Revenue: Total revenue, consisting of revenue from the company’s collaboration agreement with Sanofi, was $10.1 million for the quarter ended March 31, 2021, compared to $11.5 million for the quarter ended March 31, 2020. The decrease was due to lower reimbursed research and development services for RMC-4630 resulting from lower manufacturing costs.
R&D Expenses: Research and development expenses were $40.9 million for the quarter ended March 31, 2021, compared to $27.5 million for the quarter ended March 31, 2020. The increase was primarily due to an increase in research expenses associated with the company’s pre-clinical research portfolio, an increase in personnel-related expenses related to additional headcount, and an increase in stock-based compensation.

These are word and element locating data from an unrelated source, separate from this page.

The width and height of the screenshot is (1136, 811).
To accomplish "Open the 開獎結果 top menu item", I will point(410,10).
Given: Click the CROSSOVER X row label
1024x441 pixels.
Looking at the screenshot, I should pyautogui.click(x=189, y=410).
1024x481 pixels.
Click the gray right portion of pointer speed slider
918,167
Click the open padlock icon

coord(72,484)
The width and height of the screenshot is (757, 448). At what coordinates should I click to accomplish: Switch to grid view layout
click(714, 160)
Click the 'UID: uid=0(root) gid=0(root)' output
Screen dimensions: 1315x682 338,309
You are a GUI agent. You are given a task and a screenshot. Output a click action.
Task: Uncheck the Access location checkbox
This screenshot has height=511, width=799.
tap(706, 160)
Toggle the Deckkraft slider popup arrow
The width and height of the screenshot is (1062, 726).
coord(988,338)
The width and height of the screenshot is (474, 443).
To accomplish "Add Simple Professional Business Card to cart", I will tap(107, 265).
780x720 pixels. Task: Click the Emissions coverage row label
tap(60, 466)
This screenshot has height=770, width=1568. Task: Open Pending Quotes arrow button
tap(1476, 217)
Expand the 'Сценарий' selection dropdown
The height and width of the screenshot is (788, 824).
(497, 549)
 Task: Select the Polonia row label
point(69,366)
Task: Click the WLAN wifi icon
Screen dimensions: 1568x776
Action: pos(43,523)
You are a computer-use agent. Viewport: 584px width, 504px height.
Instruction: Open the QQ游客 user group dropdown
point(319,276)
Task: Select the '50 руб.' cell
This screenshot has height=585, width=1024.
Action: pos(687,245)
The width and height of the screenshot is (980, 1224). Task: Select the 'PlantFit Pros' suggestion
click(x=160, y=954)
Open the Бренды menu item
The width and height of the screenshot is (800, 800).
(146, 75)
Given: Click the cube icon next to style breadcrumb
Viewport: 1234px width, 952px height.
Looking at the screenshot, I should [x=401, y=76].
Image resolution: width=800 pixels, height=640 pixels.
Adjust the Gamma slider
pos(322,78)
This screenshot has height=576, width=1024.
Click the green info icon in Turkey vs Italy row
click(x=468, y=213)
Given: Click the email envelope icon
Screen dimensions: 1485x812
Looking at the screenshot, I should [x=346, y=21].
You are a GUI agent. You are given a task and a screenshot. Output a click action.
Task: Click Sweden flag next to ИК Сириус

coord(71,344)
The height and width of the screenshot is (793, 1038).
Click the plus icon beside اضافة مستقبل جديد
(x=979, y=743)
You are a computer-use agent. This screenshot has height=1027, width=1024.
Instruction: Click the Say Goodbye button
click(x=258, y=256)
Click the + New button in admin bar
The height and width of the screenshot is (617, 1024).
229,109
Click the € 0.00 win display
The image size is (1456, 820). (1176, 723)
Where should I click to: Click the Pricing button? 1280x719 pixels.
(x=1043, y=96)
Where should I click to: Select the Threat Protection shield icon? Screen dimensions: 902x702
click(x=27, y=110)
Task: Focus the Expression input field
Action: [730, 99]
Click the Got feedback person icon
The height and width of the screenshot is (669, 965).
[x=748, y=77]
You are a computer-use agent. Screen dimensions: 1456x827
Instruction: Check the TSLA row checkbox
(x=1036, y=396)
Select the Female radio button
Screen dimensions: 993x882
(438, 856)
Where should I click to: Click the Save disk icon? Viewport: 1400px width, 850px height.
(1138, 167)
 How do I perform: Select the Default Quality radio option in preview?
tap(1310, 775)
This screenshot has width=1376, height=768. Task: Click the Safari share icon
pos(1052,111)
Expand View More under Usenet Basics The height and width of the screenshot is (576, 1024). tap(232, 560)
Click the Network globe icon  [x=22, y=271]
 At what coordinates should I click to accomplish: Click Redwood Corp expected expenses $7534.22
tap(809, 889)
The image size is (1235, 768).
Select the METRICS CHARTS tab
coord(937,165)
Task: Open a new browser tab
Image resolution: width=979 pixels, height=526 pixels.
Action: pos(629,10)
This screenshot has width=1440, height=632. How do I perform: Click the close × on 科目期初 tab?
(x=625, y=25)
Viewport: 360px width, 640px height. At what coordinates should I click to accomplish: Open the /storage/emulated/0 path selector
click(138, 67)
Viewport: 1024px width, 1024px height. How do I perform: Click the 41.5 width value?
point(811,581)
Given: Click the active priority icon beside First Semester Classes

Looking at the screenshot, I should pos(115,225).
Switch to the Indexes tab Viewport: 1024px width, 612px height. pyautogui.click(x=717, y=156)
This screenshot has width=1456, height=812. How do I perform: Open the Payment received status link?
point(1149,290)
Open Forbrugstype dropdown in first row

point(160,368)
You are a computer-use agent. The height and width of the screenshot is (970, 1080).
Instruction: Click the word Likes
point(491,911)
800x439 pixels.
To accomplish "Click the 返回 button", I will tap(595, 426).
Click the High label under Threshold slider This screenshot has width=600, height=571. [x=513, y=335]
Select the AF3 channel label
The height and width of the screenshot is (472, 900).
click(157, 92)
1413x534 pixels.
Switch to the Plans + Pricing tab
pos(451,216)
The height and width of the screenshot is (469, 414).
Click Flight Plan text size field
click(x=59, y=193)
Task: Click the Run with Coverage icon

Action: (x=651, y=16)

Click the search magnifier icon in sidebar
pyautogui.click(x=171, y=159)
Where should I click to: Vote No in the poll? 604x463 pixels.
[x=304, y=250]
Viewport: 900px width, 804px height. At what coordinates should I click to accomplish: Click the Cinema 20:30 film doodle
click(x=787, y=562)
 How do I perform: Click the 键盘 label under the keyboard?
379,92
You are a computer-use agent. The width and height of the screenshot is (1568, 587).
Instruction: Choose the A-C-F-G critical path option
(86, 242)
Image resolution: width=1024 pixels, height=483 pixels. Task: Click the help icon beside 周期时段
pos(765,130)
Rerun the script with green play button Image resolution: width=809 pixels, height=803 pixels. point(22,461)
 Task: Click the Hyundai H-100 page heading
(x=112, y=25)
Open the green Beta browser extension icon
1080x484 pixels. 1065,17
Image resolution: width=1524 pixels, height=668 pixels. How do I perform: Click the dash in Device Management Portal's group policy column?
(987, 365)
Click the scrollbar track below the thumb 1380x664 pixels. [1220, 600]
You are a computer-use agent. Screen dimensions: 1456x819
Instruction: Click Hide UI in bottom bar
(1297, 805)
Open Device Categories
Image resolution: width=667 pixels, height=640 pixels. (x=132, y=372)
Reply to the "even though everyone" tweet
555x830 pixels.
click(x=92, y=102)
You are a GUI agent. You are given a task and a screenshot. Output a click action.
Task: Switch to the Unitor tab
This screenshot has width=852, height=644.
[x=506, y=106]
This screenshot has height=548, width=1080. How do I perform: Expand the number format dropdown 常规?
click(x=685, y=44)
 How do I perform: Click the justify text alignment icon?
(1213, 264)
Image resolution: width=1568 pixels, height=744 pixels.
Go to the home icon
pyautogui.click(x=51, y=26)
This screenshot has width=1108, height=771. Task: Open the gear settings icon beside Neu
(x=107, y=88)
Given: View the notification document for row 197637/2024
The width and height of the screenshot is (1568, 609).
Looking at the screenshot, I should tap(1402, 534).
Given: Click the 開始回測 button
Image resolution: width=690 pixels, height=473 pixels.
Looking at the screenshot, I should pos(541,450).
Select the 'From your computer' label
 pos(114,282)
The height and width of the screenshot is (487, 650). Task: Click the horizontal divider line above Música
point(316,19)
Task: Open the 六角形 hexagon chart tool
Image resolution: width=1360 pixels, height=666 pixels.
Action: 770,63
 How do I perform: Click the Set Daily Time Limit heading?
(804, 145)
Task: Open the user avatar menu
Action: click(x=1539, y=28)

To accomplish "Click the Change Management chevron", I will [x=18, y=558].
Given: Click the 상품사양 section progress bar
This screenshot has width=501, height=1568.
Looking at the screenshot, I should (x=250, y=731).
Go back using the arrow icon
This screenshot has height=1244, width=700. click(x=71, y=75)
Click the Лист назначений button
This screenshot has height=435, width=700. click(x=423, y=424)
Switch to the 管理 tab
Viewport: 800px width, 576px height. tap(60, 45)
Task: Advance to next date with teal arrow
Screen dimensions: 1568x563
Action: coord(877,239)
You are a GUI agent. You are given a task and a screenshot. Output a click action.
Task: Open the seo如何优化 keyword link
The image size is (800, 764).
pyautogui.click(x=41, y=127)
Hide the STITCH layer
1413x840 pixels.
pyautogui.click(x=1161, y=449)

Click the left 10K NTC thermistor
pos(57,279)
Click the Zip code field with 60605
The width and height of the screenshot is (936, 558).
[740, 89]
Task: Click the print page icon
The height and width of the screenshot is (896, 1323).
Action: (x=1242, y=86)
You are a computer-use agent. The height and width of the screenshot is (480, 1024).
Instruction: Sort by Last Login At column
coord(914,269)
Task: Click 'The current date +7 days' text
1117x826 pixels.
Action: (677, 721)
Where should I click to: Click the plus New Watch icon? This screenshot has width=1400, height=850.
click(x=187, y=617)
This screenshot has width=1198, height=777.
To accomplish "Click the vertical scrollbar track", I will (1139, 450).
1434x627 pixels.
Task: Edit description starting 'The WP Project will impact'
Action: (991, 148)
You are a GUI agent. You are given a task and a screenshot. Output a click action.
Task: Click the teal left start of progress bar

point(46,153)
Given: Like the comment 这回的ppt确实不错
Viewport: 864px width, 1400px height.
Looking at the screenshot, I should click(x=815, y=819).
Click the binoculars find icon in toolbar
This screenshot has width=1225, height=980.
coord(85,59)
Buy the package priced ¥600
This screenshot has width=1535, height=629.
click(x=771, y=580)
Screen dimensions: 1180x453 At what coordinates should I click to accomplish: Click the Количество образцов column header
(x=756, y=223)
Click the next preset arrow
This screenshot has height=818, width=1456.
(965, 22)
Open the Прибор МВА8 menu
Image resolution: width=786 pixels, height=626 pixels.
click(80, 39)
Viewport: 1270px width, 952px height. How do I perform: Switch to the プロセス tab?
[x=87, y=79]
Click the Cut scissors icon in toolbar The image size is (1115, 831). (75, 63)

G&A Expenses: General and administrative expenses were $6.7 million for the quarter ended March 31, 2021, compared to $5.2 million for the quarter ended March 31, 2020. The increase was primarily due to an increase in personnel-related expenses related to additional headcount, and an increase in stock-based compensation.
Net Loss: Net loss was $37.2 million for the quarter ended March 31, 2021, compared to net loss of $19.5 million for the quarter ended March 31, 2020.
2021 Financial Guidance
Revolution Medicines continues to expect full year 2021 GAAP net loss to be between $170 million and $190 million, which includes estimated non-cash stock-based compensation expense of $20 million to $25 million.